Yönetmen: Neil Armfield
Oyuncular: Abbie Cornish, Heath Ledger, Geoffrey Rush, Noni Hazlehurst, Tony Martin
Senaryo: Luke Davies, Neil Armfield
Müzik: Paul Charlier

Genç ve güzel sanat öğrencisi Candy (Abbie Cornish) ile şair Dan’in (Heath Ledger) birbirlerine duydukları aşk başlarını döndürmüştür, ta ki onların tüm hayatlarını ele geçirecek olan eroinin sınırlarını zorlayana kadar. Varlıklı eşcinsel dostları Casper (Geoffrey Rush) ise onlara gerek maddi, gerek manevi destek sağlamaktadır. Candy ve Dan evlenirler. Ama uyuşturucuların pençesinde bir yaşam hiç de kolay değildir. Eroinle yakaladıkları haz, Candy’nin kendi vücudunu satmasına ve Dan’in buna göz yummasına varacak kadar, onları ele geçirmiştir. Bağımlılıkları birbirlerine verdikleri sözlerin bile ötesine geçecektir.

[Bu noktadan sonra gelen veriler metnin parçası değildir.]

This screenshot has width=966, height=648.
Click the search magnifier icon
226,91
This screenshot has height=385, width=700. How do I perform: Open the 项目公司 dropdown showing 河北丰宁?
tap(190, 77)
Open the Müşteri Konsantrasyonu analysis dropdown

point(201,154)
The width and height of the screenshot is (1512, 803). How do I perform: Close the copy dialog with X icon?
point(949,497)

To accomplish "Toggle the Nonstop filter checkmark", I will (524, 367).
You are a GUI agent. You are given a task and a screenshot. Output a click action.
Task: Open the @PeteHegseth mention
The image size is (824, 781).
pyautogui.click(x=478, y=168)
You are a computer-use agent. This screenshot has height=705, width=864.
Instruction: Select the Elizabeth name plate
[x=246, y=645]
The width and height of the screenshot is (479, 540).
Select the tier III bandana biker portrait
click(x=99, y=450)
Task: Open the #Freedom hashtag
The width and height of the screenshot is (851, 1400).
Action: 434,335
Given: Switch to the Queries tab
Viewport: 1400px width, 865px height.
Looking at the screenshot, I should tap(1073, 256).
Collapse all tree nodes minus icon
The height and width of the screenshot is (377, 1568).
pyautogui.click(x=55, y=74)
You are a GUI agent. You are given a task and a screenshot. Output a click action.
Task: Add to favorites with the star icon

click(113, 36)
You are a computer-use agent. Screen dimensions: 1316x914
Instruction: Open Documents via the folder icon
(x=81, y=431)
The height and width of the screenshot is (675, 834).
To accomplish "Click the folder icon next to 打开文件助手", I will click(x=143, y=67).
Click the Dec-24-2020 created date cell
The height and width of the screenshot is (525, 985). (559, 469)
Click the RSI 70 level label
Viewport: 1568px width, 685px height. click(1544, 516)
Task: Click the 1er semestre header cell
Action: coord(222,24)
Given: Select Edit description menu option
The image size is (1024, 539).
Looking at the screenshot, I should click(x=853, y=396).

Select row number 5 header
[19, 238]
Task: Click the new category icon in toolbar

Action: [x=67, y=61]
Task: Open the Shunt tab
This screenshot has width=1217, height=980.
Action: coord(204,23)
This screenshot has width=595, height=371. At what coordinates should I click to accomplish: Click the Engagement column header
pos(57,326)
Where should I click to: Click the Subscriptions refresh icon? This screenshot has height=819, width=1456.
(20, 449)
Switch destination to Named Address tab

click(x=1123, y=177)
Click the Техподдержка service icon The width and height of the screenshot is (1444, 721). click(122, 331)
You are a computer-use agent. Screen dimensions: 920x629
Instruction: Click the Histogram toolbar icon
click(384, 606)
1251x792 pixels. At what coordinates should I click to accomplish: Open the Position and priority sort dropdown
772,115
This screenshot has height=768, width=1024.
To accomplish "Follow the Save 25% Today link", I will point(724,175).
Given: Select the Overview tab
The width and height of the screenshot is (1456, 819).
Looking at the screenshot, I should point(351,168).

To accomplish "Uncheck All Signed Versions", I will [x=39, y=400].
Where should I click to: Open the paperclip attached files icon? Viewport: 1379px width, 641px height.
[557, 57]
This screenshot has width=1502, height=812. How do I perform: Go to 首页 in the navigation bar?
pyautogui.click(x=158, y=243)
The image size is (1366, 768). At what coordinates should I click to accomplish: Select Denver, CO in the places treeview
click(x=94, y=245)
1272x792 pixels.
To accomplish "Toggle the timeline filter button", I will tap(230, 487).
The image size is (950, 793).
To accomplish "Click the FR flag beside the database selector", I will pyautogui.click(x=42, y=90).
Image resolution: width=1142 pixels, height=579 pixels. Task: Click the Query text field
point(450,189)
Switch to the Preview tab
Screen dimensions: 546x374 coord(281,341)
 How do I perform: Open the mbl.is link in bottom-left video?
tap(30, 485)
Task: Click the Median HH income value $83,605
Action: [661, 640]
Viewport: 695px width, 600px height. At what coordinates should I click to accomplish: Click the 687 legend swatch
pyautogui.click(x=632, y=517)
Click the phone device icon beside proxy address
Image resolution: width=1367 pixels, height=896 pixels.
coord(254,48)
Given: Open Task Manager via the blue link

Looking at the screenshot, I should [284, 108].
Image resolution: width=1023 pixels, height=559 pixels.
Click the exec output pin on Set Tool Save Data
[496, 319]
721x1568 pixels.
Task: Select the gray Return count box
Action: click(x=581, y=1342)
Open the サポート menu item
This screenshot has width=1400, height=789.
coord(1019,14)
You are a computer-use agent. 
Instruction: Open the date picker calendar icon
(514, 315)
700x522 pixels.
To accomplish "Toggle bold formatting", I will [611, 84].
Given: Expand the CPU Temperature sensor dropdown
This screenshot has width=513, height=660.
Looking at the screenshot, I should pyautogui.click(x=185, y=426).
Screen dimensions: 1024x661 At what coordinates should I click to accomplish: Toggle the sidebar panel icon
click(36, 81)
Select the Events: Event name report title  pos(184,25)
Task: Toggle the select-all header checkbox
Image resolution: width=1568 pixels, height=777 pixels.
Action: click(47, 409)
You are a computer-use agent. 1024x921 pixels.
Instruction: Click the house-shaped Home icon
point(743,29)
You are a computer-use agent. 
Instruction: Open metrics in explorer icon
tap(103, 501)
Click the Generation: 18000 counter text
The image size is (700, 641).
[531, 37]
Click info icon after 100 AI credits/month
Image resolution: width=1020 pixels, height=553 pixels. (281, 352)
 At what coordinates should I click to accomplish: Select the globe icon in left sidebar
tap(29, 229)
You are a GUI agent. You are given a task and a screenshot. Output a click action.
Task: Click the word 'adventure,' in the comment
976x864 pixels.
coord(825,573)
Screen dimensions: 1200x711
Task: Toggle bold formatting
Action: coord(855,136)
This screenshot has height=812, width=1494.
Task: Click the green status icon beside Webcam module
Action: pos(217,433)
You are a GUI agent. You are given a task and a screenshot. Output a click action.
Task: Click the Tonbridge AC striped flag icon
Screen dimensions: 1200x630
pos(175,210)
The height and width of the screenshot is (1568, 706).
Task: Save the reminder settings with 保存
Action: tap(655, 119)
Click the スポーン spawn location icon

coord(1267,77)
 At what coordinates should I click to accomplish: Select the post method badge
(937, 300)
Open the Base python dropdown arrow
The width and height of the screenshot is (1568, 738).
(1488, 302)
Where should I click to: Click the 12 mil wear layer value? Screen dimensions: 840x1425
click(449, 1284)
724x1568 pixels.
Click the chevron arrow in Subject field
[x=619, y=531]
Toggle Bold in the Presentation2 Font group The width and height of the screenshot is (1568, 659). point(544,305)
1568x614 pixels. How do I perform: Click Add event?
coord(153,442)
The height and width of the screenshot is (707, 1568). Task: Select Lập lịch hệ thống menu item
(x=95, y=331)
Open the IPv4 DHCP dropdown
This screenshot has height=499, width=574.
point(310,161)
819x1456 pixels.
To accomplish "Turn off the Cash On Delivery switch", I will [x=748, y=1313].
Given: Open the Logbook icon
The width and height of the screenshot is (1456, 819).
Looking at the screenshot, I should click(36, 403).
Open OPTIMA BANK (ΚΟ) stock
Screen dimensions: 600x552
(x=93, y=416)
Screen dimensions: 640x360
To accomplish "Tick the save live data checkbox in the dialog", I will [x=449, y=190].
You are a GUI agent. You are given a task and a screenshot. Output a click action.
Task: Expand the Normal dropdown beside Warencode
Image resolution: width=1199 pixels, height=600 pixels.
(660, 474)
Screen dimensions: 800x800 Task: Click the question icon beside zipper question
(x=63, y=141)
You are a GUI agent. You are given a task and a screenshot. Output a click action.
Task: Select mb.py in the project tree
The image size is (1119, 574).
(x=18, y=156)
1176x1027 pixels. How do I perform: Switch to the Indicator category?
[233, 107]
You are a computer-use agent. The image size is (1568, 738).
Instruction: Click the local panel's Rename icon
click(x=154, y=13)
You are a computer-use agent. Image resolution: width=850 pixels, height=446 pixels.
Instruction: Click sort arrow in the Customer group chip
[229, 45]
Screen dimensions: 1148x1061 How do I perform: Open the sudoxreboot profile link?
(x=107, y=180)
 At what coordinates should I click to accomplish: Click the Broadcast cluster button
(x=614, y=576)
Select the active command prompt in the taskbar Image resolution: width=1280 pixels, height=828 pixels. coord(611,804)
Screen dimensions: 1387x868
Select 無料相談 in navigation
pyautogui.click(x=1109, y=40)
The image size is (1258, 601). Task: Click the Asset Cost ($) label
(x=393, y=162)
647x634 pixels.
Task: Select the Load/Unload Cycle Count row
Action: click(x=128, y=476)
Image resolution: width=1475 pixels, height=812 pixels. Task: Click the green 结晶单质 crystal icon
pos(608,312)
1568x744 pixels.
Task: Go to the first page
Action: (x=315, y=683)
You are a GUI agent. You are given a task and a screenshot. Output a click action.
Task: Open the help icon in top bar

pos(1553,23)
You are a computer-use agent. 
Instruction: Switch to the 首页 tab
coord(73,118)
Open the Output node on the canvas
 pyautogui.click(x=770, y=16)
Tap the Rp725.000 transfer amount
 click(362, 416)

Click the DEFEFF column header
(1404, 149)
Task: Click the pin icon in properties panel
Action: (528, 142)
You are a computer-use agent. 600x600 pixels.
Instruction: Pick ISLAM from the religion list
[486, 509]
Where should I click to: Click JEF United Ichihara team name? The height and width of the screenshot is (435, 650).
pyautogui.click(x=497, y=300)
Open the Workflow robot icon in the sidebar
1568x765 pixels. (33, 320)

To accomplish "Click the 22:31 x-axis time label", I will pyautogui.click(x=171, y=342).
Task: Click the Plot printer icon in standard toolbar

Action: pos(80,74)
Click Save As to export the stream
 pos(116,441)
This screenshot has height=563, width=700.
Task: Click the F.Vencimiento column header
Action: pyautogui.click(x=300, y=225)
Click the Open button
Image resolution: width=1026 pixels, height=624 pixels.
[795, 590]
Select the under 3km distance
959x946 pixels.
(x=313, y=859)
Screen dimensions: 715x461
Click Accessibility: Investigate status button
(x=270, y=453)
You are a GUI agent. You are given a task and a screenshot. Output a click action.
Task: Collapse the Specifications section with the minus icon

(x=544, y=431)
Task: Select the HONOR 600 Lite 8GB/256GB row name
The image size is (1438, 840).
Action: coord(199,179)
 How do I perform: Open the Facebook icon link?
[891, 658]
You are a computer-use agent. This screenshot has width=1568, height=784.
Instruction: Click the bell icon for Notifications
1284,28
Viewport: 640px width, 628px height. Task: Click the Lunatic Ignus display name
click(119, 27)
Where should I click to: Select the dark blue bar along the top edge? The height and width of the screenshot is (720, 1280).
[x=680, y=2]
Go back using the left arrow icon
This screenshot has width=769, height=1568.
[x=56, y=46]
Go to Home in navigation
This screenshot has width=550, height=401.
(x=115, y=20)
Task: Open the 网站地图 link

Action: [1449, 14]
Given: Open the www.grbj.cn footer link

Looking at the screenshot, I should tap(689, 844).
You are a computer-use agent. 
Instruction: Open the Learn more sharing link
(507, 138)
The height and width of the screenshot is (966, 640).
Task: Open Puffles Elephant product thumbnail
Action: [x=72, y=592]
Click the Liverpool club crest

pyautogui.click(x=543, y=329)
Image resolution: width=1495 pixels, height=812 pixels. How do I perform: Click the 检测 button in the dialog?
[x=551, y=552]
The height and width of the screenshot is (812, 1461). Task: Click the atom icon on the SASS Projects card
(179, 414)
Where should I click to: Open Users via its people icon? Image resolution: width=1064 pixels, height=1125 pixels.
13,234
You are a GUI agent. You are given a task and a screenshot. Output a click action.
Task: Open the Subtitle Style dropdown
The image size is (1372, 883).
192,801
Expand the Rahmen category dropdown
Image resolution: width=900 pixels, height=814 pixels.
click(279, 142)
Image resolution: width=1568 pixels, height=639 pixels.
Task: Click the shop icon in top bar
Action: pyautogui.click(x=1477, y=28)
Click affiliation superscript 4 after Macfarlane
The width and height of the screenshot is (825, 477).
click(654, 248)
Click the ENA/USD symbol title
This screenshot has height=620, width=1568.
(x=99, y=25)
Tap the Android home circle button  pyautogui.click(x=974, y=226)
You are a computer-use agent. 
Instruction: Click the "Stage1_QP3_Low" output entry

Luke Davies’in “Candy: A Novel Of Love and Addiction” adlı romanından Neil Armfield’in beyaz perdeye uyarladığı ve yönettiği Avustralya yapımı Candy, Cennet, Dünya, Cehennem olmak üzere üç bölüme ayrılmış. Bu bölümler didiklenirse aslında basit bir giriş-gelişme-sonuç üçlemesinden ibaret olduğu görülebilir. Çünkü her bir bölüm içinde izleyene cennet, dünya, cehennem kavramlarını hissettirebilecek olaylar dizisi mevcut. Ama bu şekilde isimlendirilerek her bir bölüm içinde kesin çizgilerle bu kavramlara ait ortak bir hava yaratılmamış. Belki kitapta böyle bir hava vardır. Fakat filmde gereksiz durduğu söylenebilir. Yine de uyuşturucu bağımlısı iki sevgilinin tutkulu ve bir o kadar da bunalımlı ilişkisini işleyen bir hikaye çeşitli şekillerde ele alınır/alındı. Candy ise bu çeşitlilik içinde kendine iyi bir yer edinmesi gereken çok başarılı bir dram. Hem anlatım yönünden, hem de çok inandırıcı performanslarıyla kesinlikle çıtanın üzerine çıkabildiği söylenebilir. Şiirsel bir arka planı var. Ancak bu şiirselliği sıkıcı üslup tuzaklarına düşmeden, gerçekçi bir tavırla işliyor. Şiirsel bünyesini de hissettirerek, uyuşturucunun acı gerçeklerini iki aşık üzerinden güçlü bir biçimde perdeye taşıyor.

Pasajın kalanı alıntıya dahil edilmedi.